Livrée au chaos depuis la chute de Mouammar Kadhafi il y a près de cinq ans, la Libye est dotée depuis le 30 mars d'un gouvernement d'union nationale (GNA) censé restaurer l'autorité centrale et lutter contre les jihadistes du groupe État islamique (EI). Soutenu par l'Onu, les États-Unis et les Européens, cet exécutif d'union installé dans la capitale devait remplacer les deux « gouvernements » qui se disputaient le pouvoir en Libye depuis des mois, l'un basé dans l'Est et l'autre à Tripoli.

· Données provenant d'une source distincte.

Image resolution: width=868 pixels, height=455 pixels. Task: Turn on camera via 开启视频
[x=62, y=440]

Mais vendredi soir, le chef de l'ex-gouvernement de Tripoli, Khalifa Ghweil, qui a toujours refusé de céder son poste, a lu un communiqué affirmant que son « gouvernement de salut national » avait repris ses fonctions après avoir pris le contrôle, sans combat, du bâtiment du Conseil d'État libyen à Tripoli. Il a appelé tous ses ministres à reprendre leurs postes et à considérer « comme suspendus de leurs fonctions » tous les responsables nommés par le nouveau gouvernement d'union nationale.

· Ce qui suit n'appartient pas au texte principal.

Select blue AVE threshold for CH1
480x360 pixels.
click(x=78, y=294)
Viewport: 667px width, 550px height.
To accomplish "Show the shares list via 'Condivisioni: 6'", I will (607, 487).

En réponse, le GNA a promis dans un communiqué d'arrêter « les politiciens qui (...) tentent de créer des institutions parallèles et de déstabiliser la capitale ». Il a condamné la prise de possession du QG du Conseil d'État par « un groupe armé », dénonçant de nouvelles « tentatives pour saboter l'accord politique » parrainé par l'Onu. L'Union européenne et l'Onu ont également condamné l'initiative de M. Ghweil.
La portée de la proclamation de M. Ghweil, rival du GNA, reste toutefois difficile à cerner.